Fernandes bezeichnete sein Handeln als "virtuelle Vergewaltigung" und einen schweren Eingriff in ihre Privatsphäre. Der Fall reiht sich ein in eine wachsende Liste von Vorwürfen, bei denen Frauen Männer in Machtpositionen der Misshandlung bezichtigen.

Sein Aufstieg begann in den mittleren 2000er-Jahren mit Mein neuer Freund, einer ProSieben-Realityshow, in der Ulmen als "schrecklicher Freund" ahnungslose Familien infiltrierte. Sein Verhalten war so extrem, dass Teilnehmerinnen die Sendung oft vorzeitig verließen – manchmal gegen eine Geldprämie. Kritiker werfen dem Format heute vor, unter dem Deckmantel der Unterhaltung Misogynie zu verbreiten.

Um 2010 moderierte er Wer will meine Freundin vögeln?, eine Gameshow, in der Männer um den Titel des Besitzers der "heißesten" Freundin wetteiferten. Aufgaben umfassten etwa das Einsammeln von Komplimenten Fremder oder das Zählen von Anmacheversuchen in einem Bordell. Die als frauenverachtend empfundene Prämisse sorgt rückblickend für massive Kritik.

Bekannt wurde Ulmen auch als Alexander von Eich, ein snobistischer Aristokrat, der ihm Kultstatus einbrachte. Doch sein komödiantisches Image wird nun im Licht von Fernandes' Vorwürfen neu bewertet. Als die Beziehung 2010 öffentlich wurde, fragten sich manche, warum ein "brillanter, geistreicher Intellektueller" wie Ulmen mit einer "hübschen, aber austauschbaren" Viva-Moderatorin wie Fernandes zusammen sei – eine Aussage, die die abwertende Haltung gegenüber Frauen widerspiegelt, wie Ulmens Werk sie oft verstärkte.

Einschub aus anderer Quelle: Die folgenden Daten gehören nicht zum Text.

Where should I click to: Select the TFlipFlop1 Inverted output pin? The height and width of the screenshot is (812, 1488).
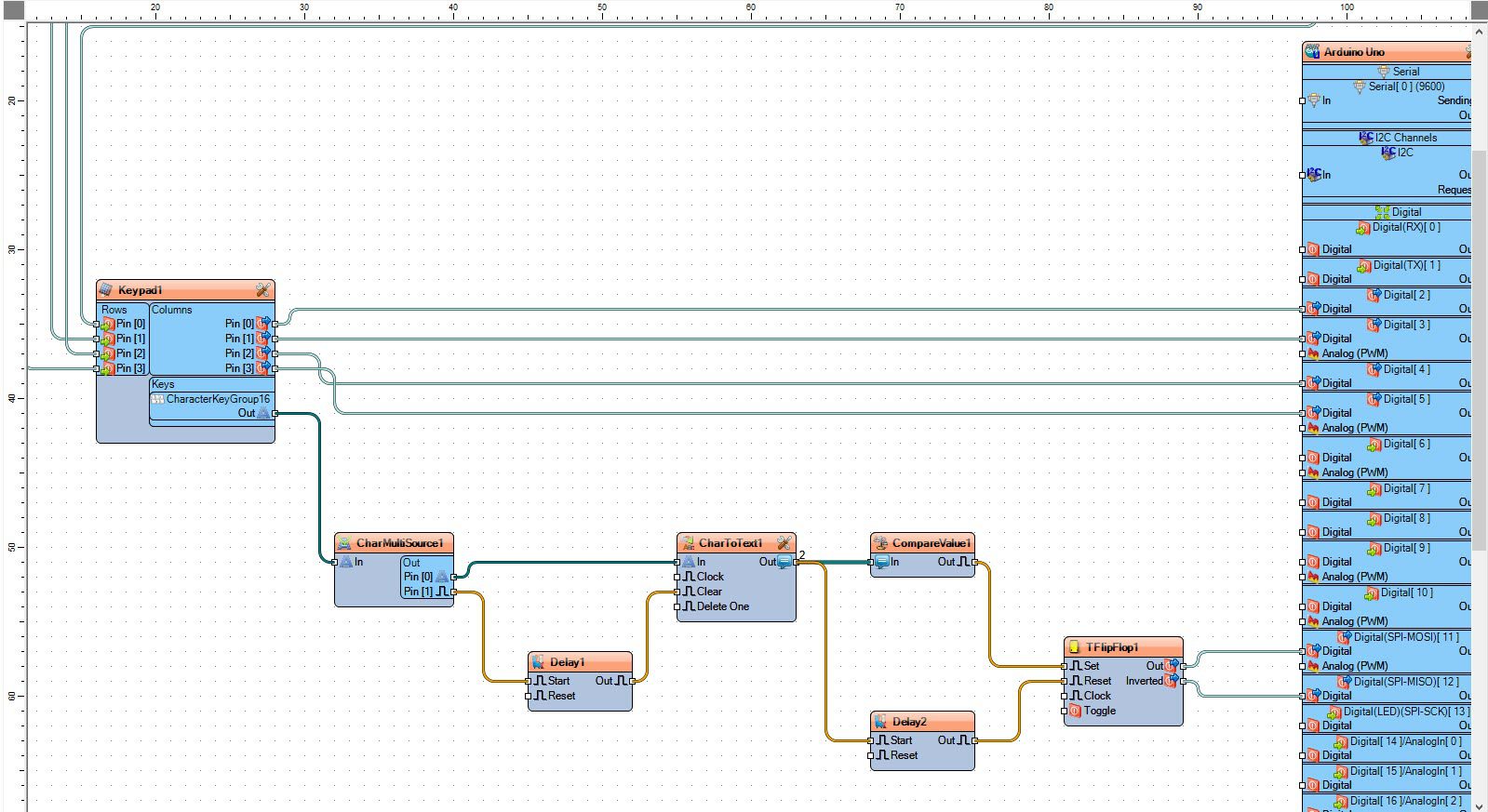coord(1183,681)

Fernandes' Schilderungen erinnern an andere Fälle mutmaßlichen Machtmissbrauchs durch einflussreiche Männer. Die Überlebende Gisèle Pelicot prägte den Leitsatz "Die Scham muss die Seite wechseln" – ein Aufruf zur Rechenschaftspflicht. Die Vorwürfe deuten auf ein Muster hin, das über Ulmens Bühnenpersona hinausgeht.

Ihre Anschuldigungen zeichnen ein beunruhigendes Bild von Manipulation und Privatsphäre-Verletzungen und zwingen zu einer Neubewertung seiner Projekte, die viele heute als schädlich und ausbeuterisch betrachten. Wie die Unterhaltungsbranche darauf reagiert, könnte Maßstäbe für den Umgang mit ähnlichen Vorwürfen setzen.